Monday, December 13, 2010

Braaiiinnsss..........

Looks like zombies are the new vampires. Its time for me check out, cuz brother, there aint NOTHING worse. I have had a re-occuring nightmare  since i was a little kid. Im laying in bed at my Gram's house, looking at the drape covered window. There is a small hole in the drapes, just about eye level. Just as im dozing off, a shadow falls behing the drape, and i look at the hole, and i see an eye peeking at me. ZOMBIE EYE!!! Now, in my dream , I never actually see the zombie, but, i know a friggin zombie eye when I see it, i dont need to hang out for face time with the bitch. A childs dream? Yea, bad enough. But now the fuckers can run! And apparantly pick locks, climb fences, use tools... Whats next?? Driving cars so they can mow us down before they gobble our grey matter???? The more writers try and evolve them, the worse they get.
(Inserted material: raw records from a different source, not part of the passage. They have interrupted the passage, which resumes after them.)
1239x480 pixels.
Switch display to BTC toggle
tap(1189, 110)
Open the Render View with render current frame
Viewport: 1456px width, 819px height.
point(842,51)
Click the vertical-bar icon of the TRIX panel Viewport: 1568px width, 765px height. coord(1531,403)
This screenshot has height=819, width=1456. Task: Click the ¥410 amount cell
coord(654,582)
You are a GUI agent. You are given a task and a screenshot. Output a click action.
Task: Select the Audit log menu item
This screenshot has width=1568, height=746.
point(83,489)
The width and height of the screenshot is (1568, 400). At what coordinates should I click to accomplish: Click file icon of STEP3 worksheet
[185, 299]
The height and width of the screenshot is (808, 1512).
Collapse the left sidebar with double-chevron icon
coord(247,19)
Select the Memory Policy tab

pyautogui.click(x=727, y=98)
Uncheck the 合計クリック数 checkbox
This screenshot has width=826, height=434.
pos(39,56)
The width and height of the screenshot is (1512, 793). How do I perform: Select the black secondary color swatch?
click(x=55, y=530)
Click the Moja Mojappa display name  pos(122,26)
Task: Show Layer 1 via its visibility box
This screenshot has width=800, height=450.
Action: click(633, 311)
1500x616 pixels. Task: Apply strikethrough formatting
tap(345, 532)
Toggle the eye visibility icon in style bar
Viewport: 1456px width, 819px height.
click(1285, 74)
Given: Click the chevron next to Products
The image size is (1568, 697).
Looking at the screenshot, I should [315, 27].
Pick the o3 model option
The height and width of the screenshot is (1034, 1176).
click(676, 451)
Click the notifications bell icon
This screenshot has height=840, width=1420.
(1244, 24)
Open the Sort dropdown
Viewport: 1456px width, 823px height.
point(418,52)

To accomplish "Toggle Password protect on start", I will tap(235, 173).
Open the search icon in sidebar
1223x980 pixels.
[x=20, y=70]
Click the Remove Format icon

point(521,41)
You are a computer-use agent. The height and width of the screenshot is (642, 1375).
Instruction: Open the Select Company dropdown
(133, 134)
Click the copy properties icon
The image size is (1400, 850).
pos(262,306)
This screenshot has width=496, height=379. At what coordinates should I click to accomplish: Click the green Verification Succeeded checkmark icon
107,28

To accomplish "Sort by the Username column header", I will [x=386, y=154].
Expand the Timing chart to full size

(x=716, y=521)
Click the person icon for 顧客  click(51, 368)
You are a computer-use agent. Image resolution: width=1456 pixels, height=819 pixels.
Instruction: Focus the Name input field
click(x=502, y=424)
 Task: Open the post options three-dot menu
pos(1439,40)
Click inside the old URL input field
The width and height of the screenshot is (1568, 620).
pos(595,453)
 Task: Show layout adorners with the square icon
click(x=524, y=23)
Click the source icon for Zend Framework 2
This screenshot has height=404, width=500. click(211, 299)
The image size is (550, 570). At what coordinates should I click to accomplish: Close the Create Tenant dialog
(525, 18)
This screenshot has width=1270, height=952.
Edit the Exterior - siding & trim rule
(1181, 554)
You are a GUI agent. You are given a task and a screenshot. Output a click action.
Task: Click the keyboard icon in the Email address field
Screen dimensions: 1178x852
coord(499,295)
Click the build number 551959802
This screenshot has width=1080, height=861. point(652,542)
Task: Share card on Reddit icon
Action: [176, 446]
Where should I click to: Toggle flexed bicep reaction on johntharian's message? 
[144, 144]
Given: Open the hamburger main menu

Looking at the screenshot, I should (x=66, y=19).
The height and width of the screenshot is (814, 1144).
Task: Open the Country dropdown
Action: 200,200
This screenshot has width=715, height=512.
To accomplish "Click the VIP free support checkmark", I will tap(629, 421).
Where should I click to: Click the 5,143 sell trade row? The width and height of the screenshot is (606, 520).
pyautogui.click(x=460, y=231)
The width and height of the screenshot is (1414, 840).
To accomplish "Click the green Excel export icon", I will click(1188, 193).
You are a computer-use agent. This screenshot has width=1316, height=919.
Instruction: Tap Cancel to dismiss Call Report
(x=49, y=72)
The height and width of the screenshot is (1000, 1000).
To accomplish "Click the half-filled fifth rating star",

I just finished a book, Handling The Dead by John Ajvide Lindqvist, the author of Let The Right One In, great book, right? Well, in Handling, hes got the bastards, now refered to as "the reliving" as bodies that just get up, and  mindlessly going back to doing the same boring shit they were used to doing in life, sitting at theyre desks, shuffling paperwork ,etc. No chasing, no growling, no crunching of skull to get to the sweet gooey center. I kinda felt sorry for them, i mean , bad enough you cant even stay dead, but now you gotta go back to your job collecting carts at the Wal-Mart for eternity?? No fucking way.

3 comments:

FanStacia said...

That's just a complete and total rip off. At least with vampires you get a good neck biting and if you're lucky, eternal youth, beauty and friggin' awesome rock crunching strength. I'd suck on a tampon for eternity if I get to stay pretty. Just sayin...

Big Mama said...

i prefer bathing in the blood of newborns. but hey, in a pinch....

FanStacia said...

With my way you can just stock pile your own. A supply of hefty freezer bags and you're good to go.